[GIVEN DATA — start]
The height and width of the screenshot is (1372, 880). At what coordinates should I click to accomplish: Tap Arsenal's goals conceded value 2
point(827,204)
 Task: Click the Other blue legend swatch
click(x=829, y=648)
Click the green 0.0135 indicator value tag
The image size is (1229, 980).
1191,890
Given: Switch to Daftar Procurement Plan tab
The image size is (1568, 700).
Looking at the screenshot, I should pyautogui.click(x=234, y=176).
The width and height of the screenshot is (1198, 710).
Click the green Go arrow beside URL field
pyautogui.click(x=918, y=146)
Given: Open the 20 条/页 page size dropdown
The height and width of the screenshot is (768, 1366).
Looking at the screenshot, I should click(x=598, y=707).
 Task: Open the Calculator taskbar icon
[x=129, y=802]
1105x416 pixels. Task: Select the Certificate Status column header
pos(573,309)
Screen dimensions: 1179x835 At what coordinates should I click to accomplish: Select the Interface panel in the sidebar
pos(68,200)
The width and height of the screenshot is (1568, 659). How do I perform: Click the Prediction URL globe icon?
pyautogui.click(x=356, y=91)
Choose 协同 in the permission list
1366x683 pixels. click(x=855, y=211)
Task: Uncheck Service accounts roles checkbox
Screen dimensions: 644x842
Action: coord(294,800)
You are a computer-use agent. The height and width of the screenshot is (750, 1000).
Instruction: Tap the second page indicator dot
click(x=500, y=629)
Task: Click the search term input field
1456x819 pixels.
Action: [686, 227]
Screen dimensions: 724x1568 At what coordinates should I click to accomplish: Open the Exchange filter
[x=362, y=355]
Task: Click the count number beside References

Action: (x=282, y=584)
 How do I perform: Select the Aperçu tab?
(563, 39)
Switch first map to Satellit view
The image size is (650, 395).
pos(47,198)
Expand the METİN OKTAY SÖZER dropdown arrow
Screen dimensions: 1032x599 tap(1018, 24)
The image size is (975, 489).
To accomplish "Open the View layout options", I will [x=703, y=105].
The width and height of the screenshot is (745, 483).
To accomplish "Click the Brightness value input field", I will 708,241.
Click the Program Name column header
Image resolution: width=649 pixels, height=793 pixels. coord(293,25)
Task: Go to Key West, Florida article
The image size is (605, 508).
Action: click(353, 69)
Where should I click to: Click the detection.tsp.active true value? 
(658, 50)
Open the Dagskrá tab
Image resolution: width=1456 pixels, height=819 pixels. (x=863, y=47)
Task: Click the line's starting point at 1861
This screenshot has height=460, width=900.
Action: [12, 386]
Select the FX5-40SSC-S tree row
[GIVEN DATA — finish]
# WORK REQUEST
Line count for the word "input": please state how many lines of the records above contain it, and nothing else.

# THE COMPLETED TASK
2